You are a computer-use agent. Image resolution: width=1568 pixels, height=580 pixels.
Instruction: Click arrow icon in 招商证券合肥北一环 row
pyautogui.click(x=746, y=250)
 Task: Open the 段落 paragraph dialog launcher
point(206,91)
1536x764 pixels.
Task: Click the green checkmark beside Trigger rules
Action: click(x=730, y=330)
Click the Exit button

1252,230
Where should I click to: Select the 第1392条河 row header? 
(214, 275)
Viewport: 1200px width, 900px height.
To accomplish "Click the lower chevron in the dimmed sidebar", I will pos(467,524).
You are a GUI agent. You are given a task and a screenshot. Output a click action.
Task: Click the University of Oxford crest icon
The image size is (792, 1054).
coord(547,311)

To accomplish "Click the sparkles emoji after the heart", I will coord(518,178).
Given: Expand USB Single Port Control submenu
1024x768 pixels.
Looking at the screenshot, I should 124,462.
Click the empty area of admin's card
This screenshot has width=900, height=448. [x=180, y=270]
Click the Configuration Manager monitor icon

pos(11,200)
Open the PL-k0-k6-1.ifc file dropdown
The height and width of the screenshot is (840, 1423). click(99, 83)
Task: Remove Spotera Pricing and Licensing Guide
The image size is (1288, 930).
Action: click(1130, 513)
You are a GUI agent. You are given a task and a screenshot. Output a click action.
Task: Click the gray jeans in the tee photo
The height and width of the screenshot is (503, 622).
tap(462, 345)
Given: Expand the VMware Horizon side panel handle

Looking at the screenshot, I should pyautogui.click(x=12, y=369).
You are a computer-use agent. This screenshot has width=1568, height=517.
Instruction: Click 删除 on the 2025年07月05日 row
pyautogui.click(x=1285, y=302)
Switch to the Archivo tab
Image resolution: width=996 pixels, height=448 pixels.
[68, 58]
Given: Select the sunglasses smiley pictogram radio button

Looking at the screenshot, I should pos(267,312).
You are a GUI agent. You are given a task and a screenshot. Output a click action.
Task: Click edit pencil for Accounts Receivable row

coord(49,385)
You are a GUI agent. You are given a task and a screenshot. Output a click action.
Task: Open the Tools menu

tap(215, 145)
------------------------------------------------------------------------
> [Exercise prompt]
The answer must be every line of the records that contains the word "computer".

> [Solution for this problem]
You are a computer-use agent. Image resolution: width=1568 pixels, height=580 pixels.
You are a computer-use agent. This screenshot has width=1568, height=517.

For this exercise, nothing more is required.